▸ Apply what you read
(a) In the MedEvoEval text, why does the framework release evidence only after the agent performs a valid action?
(b) Continue the MedEvoEval text, picking up after its final sentence about structured traces.

▸ Study text
━━━━━━━━━━━━━━━━
The Shift from Static QA to Longitudinal Evolution
Traditional medical AI benchmarks rely on fixed-input question answering, which fails to capture the reality of clinical practice. In a real-world setting, a doctor agent must interactively gather evidence, order examinations, and consult with others before finalizing a diagnosis. MedEvoEval introduces an executable, longitudinal evaluation framework designed to measure how these agents evolve through memory, retrieval, and reflection over time.
Core Components of the MedEvoEval Framework
MedEvoEval uses action-gated simulated outpatient episodes to create a realistic testing environment. Key features include:
- Role-Specific Views: Each case is segmented into distinct patient, examination, and manager perspectives, forcing the agent to navigate information access.
- Action-Gated Evidence: Information is only revealed when the agent performs a valid action, preventing the model from "cheating" by accessing the full case file prematurely.
- Structured Traces: Every episode generates a detailed log linking observations, actions, final outputs, and manager scores. This allows developers to analyze process costs—such as unnecessary testing—that are often hidden by simple final-answer scoring.
━━━━━━━━━━━━━━━━
[Saved data entries]
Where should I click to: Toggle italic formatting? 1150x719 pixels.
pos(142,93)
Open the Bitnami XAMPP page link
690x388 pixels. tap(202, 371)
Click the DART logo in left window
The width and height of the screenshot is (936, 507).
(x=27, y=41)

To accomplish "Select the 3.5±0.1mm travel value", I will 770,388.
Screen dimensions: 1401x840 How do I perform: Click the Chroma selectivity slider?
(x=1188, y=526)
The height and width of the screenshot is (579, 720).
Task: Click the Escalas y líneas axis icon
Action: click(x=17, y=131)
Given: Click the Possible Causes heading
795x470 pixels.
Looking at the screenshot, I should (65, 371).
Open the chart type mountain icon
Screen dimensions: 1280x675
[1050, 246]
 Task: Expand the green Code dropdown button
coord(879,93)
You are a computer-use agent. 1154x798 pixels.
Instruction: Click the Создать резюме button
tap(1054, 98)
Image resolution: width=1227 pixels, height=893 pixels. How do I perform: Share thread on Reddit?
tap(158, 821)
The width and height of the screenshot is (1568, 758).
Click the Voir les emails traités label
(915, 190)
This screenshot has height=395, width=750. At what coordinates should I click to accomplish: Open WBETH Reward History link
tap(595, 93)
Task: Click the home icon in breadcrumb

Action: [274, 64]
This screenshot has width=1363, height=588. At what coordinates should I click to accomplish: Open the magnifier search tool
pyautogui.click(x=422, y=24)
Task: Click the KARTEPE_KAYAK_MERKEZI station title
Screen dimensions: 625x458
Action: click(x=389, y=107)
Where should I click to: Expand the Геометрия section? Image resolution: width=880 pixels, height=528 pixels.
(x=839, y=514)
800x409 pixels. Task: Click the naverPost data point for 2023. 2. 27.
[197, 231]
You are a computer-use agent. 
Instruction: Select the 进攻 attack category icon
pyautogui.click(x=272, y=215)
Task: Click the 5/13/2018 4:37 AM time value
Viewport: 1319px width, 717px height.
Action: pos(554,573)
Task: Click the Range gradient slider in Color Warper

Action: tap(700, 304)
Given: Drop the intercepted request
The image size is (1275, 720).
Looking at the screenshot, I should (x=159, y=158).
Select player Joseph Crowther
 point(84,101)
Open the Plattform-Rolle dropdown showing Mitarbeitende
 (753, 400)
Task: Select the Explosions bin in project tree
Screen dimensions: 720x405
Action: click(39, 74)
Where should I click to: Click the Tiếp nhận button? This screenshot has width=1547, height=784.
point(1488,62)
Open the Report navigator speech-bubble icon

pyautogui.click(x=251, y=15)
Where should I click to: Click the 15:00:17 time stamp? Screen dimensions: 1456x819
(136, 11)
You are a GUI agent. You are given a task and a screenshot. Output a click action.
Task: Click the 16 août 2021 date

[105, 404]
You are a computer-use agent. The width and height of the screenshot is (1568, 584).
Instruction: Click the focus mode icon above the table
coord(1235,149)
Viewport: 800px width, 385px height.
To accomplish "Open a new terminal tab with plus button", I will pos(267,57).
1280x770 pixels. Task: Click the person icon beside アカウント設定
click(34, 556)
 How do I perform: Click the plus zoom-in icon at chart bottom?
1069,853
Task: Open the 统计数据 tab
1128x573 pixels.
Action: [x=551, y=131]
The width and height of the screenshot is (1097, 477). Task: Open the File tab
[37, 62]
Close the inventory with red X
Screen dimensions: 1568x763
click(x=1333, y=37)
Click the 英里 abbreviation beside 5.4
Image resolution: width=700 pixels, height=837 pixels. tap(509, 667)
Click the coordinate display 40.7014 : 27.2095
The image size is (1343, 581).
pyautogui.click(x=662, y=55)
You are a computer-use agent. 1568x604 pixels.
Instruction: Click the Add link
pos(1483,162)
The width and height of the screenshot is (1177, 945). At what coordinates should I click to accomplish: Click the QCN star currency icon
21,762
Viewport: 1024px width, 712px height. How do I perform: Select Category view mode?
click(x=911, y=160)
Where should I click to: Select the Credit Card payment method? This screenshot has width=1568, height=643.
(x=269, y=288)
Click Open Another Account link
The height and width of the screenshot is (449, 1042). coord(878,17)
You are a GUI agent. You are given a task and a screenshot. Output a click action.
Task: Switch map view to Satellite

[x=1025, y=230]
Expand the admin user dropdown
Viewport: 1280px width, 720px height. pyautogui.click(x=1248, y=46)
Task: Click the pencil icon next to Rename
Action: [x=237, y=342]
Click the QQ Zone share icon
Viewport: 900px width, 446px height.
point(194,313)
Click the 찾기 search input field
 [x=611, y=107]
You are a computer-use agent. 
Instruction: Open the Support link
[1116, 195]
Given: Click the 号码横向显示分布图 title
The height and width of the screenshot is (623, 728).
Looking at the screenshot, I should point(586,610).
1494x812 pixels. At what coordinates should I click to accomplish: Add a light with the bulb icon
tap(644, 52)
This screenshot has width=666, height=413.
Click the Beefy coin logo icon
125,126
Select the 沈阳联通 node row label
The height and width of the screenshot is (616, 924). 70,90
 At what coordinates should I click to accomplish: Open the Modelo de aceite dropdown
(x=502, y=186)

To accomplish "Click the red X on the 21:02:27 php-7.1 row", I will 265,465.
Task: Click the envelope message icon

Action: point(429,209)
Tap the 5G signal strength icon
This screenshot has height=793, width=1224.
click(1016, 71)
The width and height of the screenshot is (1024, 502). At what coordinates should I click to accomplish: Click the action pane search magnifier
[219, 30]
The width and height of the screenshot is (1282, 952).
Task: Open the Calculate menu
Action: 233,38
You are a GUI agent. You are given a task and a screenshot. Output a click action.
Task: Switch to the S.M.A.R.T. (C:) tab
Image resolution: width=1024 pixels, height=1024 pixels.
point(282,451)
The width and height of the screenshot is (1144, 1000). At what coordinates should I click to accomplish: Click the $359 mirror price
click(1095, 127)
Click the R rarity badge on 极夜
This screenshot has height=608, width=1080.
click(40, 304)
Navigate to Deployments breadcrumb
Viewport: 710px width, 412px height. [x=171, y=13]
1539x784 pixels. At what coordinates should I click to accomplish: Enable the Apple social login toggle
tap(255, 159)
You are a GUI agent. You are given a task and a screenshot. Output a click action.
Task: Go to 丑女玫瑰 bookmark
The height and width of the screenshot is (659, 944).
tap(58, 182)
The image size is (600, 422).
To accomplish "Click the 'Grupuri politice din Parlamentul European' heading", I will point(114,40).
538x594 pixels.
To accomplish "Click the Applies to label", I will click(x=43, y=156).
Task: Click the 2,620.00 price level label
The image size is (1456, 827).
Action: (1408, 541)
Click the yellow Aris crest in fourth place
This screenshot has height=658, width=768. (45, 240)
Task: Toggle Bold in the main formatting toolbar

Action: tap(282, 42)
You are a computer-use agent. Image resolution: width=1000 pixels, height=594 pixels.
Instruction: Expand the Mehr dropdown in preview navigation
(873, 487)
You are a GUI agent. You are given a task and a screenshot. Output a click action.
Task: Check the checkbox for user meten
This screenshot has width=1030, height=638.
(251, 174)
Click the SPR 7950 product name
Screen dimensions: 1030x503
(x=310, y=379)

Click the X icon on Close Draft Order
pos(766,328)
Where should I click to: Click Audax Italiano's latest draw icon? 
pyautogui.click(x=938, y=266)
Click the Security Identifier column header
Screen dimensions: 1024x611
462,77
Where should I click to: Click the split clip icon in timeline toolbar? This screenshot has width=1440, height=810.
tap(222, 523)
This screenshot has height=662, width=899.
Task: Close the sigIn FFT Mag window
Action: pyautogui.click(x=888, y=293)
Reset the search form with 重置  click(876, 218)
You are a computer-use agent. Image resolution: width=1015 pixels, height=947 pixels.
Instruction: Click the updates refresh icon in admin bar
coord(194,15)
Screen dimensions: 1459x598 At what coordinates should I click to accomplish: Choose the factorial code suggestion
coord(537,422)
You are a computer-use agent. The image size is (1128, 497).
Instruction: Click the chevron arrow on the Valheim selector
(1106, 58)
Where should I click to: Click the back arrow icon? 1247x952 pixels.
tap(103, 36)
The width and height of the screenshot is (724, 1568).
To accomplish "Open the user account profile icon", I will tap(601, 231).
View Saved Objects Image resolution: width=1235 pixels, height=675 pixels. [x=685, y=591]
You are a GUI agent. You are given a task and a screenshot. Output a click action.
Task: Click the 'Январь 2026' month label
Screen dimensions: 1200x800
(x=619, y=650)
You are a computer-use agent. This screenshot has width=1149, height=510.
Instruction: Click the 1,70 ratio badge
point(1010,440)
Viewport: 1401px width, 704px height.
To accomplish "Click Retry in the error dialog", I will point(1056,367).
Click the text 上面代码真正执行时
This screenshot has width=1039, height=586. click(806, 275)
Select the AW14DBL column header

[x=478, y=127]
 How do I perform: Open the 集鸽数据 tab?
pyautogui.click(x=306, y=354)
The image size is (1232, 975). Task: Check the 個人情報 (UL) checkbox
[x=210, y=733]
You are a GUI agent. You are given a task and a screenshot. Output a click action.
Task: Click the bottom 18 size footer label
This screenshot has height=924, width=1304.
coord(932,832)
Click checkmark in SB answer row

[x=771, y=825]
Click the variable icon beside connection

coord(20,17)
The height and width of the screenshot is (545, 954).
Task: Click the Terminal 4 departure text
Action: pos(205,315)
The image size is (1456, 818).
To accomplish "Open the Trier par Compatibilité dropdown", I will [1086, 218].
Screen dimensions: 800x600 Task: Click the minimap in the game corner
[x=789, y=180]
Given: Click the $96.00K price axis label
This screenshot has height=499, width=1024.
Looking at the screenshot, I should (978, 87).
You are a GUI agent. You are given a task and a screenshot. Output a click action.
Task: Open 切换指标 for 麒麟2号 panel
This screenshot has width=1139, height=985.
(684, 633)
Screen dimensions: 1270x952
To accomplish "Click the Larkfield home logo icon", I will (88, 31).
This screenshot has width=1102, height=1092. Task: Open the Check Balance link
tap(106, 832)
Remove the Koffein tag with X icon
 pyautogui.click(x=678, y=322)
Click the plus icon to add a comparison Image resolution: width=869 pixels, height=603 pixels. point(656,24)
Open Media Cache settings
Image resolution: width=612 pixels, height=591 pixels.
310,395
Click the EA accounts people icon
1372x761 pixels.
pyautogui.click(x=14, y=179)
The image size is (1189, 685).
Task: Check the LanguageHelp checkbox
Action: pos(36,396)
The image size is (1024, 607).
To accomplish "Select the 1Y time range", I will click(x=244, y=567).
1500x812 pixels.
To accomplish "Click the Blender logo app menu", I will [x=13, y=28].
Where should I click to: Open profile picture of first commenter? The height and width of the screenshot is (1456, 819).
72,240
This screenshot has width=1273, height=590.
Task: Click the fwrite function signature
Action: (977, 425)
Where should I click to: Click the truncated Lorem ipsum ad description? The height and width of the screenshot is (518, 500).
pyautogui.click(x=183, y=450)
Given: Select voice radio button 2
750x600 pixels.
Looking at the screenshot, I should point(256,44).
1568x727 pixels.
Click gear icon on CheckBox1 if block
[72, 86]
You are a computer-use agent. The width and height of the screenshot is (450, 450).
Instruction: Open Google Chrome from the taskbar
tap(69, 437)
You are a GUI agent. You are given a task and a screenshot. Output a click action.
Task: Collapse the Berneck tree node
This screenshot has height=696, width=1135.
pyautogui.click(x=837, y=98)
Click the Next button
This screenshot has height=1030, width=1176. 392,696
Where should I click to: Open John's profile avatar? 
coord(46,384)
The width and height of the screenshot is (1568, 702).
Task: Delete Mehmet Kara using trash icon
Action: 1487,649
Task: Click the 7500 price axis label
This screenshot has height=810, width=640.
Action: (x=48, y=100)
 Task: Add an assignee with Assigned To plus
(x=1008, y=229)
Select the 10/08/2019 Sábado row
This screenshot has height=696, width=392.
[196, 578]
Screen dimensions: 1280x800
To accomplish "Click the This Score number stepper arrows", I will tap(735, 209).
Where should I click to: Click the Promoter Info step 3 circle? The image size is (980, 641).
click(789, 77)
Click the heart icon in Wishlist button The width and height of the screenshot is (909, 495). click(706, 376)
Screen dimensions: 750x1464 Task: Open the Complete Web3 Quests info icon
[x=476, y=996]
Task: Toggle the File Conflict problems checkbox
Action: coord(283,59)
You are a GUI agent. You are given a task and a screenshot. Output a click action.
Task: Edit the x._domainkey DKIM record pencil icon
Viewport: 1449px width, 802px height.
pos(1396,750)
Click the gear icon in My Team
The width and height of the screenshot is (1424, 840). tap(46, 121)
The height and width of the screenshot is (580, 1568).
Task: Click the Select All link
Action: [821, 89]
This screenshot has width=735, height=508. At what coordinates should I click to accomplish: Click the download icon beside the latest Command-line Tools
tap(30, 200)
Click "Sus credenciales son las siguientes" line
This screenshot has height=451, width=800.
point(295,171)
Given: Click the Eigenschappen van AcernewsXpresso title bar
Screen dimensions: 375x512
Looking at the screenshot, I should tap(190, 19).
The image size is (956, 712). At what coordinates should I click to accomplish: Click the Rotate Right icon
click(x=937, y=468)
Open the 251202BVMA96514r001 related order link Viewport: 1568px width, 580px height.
━━━━━━━━━━━━━━━━
▸ Answers by item number
(a) Gating evidence behind valid actions stops the model from "cheating" by reaching the full case file too early. The agent must navigate information access as it would in practice.

(b)
Evaluating Agent Maturation
By providing 700 processed episodes, the framework enables researchers to perform longitudinal analysis on agent behavior. It specifically targets four critical areas of agent development:
- Memory Maturation: How well the agent stores and utilizes information from past encounters.
- Held-out Transfer: The ability to apply learned clinical reasoning to new, unseen patient cases.
- Update-Stage Response: How the agent adjusts its internal state or strategy based on feedback or new experience.
- Backward Retention: Ensuring that as the agent learns new information, it does not lose or degrade its ability to perform previously mastered tasks.
This framework provides a concrete, reproducible way to determine if an agent is truly improving through experience or merely memorizing data, offering a more rigorous standard for clinical AI deployment.